Una vez que hemos comenzado a mirar hacia adentro, nuestra interacción con el mundo cambia. La herramienta principal de esta nueva relación es la lengua. Se nos advierte que «la lengua es como un león; si la dejas suelta, herirá a alguien.» La mente del necio está a merced de su lengua, mientras que la lengua del sabio está bajo el control de su mente. En este entendimiento, el silencio se revela no como una ausencia, sino como una presencia poderosa. «El silencio es la mejor respuesta para un necio», pues nos protege de enredos inútiles y preserva nuestra paz.


Nuestra forma de hablar y de callar moldea nuestras relaciones. El objetivo es tratar a las personas de tal manera que, «si mueres, lloren por ti, y si vives, te anhelen.» Esto solo se logra a través de la autenticidad y el cuidado. La verdadera amistad no consiste en la adulación, sino en la honestidad amorosa. Tu verdadero amigo es aquel que te muestra tus faltas para que puedas crecer y te aleja del error. Y si te ves en la posición de aconsejar, recuerda que el consejo dado en secreto adorna y sana, mientras que el consejo proclamado en público humilla y hiere.


Nuestra relación con el mundo material también debe ser redefinida. En la búsqueda incesante de más, a menudo perdemos de vista el mayor de los tesoros: «El contentamiento es un tesoro que nunca disminuye.» Es una riqueza que nadie puede arrebatarnos. Por el contrario, «quien confía en el mundo, el mundo lo traiciona.» Poner nuestra fe en un trabajo, en una cuenta bancaria o en el estatus es construir una casa sobre la arena, pues todas estas cosas son fugaces. La verdadera confianza solo puede depositarse en el Proveedor infinito, Aquel cuya generosidad no conoce límites.
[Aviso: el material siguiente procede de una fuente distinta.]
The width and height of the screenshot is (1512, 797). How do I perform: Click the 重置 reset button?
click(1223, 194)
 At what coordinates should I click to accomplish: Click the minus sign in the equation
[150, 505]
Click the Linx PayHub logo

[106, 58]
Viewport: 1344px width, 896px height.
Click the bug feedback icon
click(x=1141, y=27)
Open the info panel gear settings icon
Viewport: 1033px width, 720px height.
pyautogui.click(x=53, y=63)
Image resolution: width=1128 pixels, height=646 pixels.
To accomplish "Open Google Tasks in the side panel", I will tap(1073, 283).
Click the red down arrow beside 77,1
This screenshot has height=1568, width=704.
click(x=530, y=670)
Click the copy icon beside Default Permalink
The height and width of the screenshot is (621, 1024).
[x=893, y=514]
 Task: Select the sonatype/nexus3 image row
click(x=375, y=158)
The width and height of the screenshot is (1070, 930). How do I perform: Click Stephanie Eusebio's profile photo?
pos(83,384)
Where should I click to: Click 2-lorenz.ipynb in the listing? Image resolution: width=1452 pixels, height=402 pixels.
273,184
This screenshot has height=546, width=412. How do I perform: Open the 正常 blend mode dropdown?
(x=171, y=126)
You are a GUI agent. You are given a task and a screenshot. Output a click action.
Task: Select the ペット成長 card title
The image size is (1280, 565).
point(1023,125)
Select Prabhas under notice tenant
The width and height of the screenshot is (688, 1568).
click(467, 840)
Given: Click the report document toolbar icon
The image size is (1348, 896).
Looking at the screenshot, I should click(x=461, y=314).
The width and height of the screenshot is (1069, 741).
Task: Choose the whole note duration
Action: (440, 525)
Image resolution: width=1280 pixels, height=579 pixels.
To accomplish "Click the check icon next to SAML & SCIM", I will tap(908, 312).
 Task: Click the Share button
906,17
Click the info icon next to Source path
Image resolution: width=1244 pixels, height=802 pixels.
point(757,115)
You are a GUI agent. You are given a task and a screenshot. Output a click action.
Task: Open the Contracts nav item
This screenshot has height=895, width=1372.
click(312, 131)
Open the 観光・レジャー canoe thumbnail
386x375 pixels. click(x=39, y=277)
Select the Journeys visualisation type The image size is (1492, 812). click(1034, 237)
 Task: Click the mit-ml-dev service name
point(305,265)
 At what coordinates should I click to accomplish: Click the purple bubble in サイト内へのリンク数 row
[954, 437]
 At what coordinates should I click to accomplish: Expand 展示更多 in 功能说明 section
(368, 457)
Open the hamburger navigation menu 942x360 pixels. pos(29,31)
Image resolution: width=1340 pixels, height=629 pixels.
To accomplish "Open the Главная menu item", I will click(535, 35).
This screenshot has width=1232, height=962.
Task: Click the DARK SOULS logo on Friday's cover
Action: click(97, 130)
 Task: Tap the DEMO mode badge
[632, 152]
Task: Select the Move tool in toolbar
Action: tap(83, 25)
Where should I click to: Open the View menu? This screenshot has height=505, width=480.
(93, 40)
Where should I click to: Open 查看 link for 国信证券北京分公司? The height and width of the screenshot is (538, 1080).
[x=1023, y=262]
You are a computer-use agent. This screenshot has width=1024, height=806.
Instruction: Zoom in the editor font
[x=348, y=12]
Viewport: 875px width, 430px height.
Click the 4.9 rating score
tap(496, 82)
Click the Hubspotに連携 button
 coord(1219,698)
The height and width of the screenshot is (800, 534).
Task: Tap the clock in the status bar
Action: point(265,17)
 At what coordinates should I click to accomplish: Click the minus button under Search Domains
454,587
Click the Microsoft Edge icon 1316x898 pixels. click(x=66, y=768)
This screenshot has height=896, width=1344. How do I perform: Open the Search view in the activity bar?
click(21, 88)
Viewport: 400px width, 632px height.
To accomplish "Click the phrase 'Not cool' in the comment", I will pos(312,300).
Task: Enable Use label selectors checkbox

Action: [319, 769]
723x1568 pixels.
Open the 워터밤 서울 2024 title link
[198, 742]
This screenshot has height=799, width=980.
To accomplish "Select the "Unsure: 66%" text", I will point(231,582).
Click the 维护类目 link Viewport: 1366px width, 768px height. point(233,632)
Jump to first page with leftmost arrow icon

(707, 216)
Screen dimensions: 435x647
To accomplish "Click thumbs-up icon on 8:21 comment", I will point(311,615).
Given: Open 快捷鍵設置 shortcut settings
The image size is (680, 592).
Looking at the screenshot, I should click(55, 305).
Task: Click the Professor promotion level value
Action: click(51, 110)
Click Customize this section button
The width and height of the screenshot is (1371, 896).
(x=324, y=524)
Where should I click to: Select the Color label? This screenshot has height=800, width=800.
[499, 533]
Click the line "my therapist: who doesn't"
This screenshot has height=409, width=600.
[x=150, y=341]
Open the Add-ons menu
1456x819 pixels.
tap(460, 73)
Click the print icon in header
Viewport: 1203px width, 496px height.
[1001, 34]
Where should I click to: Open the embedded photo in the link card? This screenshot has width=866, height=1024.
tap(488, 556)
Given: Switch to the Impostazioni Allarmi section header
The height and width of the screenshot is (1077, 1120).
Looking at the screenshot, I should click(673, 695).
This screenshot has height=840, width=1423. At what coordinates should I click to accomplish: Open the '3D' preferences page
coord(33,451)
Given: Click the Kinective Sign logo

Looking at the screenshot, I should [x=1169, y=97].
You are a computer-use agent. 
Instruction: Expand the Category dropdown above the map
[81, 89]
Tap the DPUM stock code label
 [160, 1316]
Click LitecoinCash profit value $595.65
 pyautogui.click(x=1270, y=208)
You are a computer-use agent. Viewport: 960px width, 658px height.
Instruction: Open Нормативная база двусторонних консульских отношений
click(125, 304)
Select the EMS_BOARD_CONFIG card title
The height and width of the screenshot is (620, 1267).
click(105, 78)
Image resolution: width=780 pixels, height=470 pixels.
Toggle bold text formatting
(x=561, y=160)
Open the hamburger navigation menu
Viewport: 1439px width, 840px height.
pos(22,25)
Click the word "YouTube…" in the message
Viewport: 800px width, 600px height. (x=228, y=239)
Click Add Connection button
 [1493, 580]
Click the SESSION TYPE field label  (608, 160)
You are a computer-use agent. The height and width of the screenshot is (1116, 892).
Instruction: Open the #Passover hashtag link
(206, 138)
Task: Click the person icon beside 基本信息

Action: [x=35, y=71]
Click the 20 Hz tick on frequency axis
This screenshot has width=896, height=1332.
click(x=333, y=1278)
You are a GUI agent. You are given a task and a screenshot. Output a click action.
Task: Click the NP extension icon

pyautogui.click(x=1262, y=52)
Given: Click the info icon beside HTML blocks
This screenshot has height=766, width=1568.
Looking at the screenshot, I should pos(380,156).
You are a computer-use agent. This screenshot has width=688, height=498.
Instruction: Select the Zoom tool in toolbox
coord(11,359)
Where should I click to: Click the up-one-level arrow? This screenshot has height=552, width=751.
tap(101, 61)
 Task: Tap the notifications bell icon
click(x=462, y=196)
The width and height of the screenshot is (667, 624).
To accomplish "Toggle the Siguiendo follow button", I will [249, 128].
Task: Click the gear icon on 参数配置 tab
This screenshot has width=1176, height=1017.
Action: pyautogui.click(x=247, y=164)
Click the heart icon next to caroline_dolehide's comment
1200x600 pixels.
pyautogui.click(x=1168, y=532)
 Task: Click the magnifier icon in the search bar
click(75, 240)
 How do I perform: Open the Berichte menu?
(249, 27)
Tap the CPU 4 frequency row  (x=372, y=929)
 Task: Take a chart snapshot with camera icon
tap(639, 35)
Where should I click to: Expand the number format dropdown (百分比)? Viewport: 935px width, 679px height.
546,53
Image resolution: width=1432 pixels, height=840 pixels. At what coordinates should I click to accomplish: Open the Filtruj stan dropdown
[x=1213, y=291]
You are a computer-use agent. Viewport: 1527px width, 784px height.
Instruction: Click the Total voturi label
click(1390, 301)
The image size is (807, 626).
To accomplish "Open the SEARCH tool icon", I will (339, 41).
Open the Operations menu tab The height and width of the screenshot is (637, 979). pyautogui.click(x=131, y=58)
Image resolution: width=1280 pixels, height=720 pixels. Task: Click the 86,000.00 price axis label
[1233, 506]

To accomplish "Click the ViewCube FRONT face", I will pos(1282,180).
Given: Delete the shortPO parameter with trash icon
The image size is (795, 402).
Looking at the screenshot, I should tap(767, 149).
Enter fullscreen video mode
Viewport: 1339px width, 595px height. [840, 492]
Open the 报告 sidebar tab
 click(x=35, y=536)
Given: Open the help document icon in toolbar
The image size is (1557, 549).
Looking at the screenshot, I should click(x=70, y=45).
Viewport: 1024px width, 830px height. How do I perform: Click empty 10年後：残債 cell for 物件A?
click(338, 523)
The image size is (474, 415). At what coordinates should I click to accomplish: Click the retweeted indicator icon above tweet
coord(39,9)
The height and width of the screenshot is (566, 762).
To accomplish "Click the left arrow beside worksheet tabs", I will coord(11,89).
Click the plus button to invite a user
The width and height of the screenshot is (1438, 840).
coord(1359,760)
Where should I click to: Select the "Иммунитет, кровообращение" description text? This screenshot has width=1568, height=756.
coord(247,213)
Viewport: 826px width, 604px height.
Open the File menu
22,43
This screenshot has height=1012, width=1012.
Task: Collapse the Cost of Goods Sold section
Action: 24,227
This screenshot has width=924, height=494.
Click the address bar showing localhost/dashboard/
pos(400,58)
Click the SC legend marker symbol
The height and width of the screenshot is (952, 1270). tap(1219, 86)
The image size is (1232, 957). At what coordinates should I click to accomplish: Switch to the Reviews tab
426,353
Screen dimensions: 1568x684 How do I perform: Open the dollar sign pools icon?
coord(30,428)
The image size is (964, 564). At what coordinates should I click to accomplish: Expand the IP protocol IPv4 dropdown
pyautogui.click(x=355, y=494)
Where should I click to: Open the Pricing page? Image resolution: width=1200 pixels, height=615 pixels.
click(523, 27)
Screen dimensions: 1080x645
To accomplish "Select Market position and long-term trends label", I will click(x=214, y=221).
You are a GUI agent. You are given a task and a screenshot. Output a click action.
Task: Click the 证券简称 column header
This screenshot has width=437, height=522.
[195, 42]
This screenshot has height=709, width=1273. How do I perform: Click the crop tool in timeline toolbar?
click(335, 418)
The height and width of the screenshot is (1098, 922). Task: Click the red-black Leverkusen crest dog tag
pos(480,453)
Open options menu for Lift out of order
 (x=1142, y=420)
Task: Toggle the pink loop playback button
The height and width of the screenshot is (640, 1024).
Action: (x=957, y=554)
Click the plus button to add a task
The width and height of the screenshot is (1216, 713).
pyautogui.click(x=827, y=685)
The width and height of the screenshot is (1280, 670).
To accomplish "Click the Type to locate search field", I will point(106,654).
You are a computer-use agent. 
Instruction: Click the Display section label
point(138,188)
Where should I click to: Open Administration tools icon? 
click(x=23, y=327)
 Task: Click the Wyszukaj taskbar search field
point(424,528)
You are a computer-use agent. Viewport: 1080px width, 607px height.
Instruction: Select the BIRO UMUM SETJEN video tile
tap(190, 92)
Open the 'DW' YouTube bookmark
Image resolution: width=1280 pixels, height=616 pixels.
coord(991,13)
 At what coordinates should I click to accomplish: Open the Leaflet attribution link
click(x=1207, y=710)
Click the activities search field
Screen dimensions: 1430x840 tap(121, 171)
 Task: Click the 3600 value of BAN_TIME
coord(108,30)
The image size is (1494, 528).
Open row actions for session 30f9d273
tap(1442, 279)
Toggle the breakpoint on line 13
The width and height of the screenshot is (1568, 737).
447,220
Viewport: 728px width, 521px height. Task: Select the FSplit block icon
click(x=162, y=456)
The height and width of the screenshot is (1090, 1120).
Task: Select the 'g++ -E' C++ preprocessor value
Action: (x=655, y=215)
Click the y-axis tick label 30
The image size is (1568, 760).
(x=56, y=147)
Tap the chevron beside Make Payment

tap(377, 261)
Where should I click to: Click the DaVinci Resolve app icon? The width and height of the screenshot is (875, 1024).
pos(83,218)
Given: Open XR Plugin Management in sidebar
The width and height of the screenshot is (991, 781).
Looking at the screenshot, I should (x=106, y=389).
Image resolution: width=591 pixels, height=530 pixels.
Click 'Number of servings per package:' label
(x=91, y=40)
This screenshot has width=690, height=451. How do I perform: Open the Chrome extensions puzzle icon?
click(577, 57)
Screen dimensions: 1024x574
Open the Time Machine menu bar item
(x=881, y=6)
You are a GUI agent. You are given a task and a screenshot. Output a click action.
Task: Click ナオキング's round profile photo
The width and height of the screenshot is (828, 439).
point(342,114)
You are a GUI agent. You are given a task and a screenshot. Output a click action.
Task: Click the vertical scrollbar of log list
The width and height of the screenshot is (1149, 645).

Es en los extremos de la vida donde nuestro verdadero carácter se forja y se revela. Dos cosas nos definen: «tu paciencia cuando no tienes nada y tu actitud cuando lo tienes todo.» En la carencia, la paciencia es nuestra fortaleza; en la abundancia, la gratitud y la humildad son nuestra salvación. Y en todo momento, debemos recordar que lo que está destinado a ser nuestro nos encontrará, aunque esté oculto bajo dos montañas. Y lo que no nos pertenece, no lo alcanzaremos, aunque yazca entre nuestros labios.


La mente es el campo donde se siembra nuestra realidad. Una mente ociosa, perdida en la negligencia, es el taller del diablo. Pero una mente consciente, anclada en el presente, es un santuario. Cada pensamiento es una semilla. «Quien planta buenas semillas, seguramente cosechará felicidad.» Somos los agricultores de nuestra propia vida. Por eso debemos temer la avaricia, que es una esclavitud permanente, y la envidia, que devora la fe como el fuego devora la madera.
Incluso en la soledad, nunca estamos solos. «Teme los pecados que cometes en secreto, pues el testigo de esos pecados es el Juez mismo.» No hay acto oculto a la mirada divina, y esta conciencia debería ser nuestra brújula moral.


Finalmente, el viaje nos lleva más allá de la vista física. «La visión del ojo es limitada; la visión del corazón trasciende todas las fronteras.» A través de la quietud, la oración y la reflexión, podemos activar esta visión interior, una percepción que ve la verdad más allá de las apariencias. Es esta visión la que nos permite perdonar a un adversario cuando tenemos poder sobre él, no por debilidad, sino como un acto de gratitud a Dios. Es la que nos enseña que «quien te enfurece, te controla», y nos impulsa a recuperar nuestra soberanía interior.


Estas palabras no son meros proverbios; son faros en la noche, destinados a iluminar el camino de regreso a nosotros mismos y, a través de nosotros, a nuestro Creador. Son un recordatorio de que la vida más noble no se basa en lo que acumulamos, sino en lo que nos convertimos. Es una vida basada en el conocimiento, la paciencia, el contentamiento y un corazón que ve más allá de los ojos.